Der Klang ist ein Meisterwerk: Diese Kopfhörer aus England demütigen Sony und Bose

7 Minuten
Wer Kopfhörer auf und nicht in den Ohren haben möchte, wird im kabellosen Bereich oft zu Sony, Bose oder Sennheiser geschickt. Manchmal auch zu Teufel. Doch Cambridge Audio haben wohl die wenigsten auf dem Zettel. Doch die Melomania P100 sollte man kennen, wenn man Musik liebt.
Der Klang ist ein Meisterwerk: Diese Kopfhörer aus England demütigen Sony und Bose
Der Klang ist ein Meisterwerk: Diese Kopfhörer aus England demütigen Sony und BoseBildquelle: Blasius Kawalkowski / inside digital

Ich lege das Pawns & Kings Album von Alter Bridge ein, tippe auf den ersten Song der Platte „This Is War“. Der Tiefenbass haut mich weg.

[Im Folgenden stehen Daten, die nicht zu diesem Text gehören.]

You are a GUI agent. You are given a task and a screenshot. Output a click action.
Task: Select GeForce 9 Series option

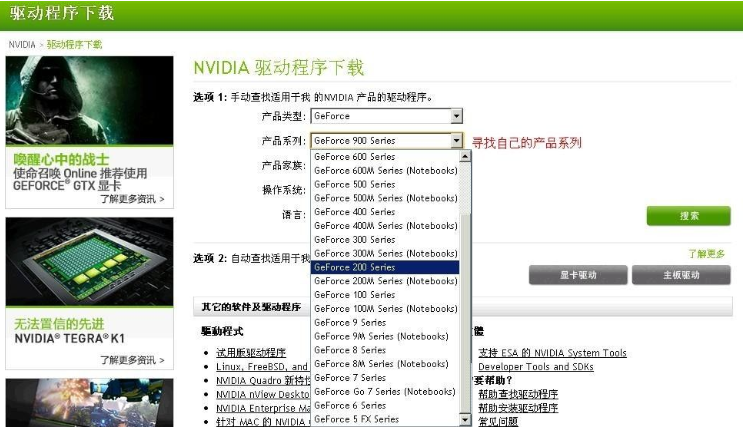(385, 323)
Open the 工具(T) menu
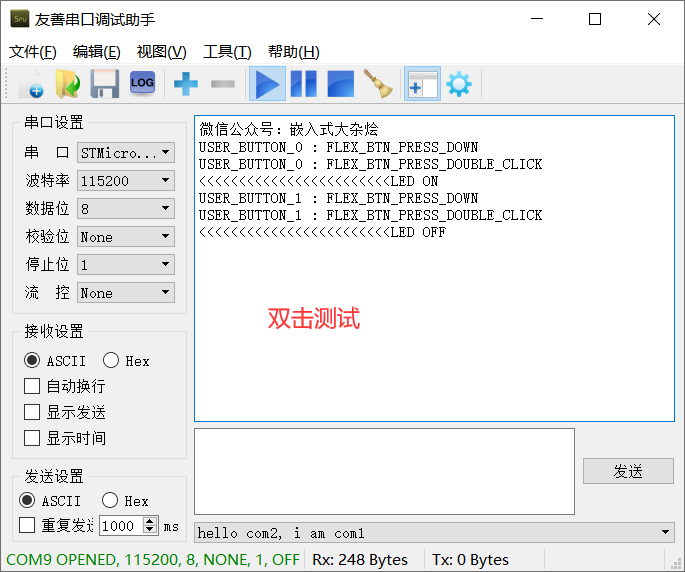 click(x=227, y=52)
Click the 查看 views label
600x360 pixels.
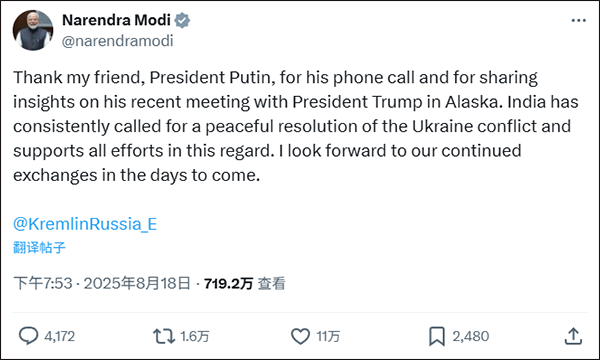(x=271, y=283)
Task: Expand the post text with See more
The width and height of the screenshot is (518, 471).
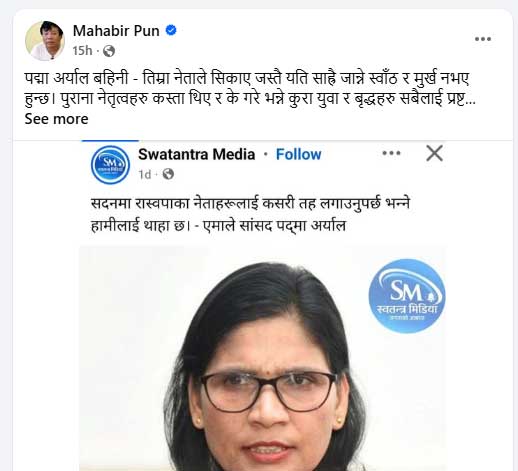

Als der Gesang einsetzt, entwickelt sich der Gedanke: Das hier könnte einer der besten Kopfhörer sein, den ich bisher auf dem Kopf hatte. Ich hör den Song zu Ende, genieße den Klang. Danach versuche ich etwas Ruhiges. U2 mit „Love is Blindness“. Auch hier wummern die Tiefen beeindruckend durch den Kopf. Dieser Druck gefällt nicht jedem, ich liebe ihn. Der Klang steckt voller Energie. Ich leg „Sleeping (In The Fire)“ von W.A.S.P. auf und bin begeistert. Die Höhen sind kolossal: Ich kann förmlich spüren, wie Chris Holmes das Plektrum über die Saiten seiner Jackson Custom Rhoads navigiert.

Ein fantastischer Klang

Der Klang ist warm, druck- und temperamentvoll, teilweise explosiv, direkt und präzise. Mir gefällt die Klangsignatur der Melomania P100 so gut, dass ich gar nicht versucht bin, in der App an den Reglern des Equalizers herumzuschieben. Man kann aber, wenn man den Tiefbass etwas entschärfen möchte. Ich wechsle die Musikrichtung, tausche elektrische Gitarren gegen ein klassisches Piano, höre ein paar Stücke von Tom Waits, springe zum alten, besseren Rythm and Blues und wechsel von Aretha Franklin zu Moby. Es ist eine wunderbare musikalische Reise – und das nicht nur aufgrund der Musik. Die Kopfhörer überzeugen in jedem Stil und machen sich die Musikrichtung zu eigen. Zudem habe ich den Eindruck, dass der Klang besser wird, je lauter ich aufdrehe.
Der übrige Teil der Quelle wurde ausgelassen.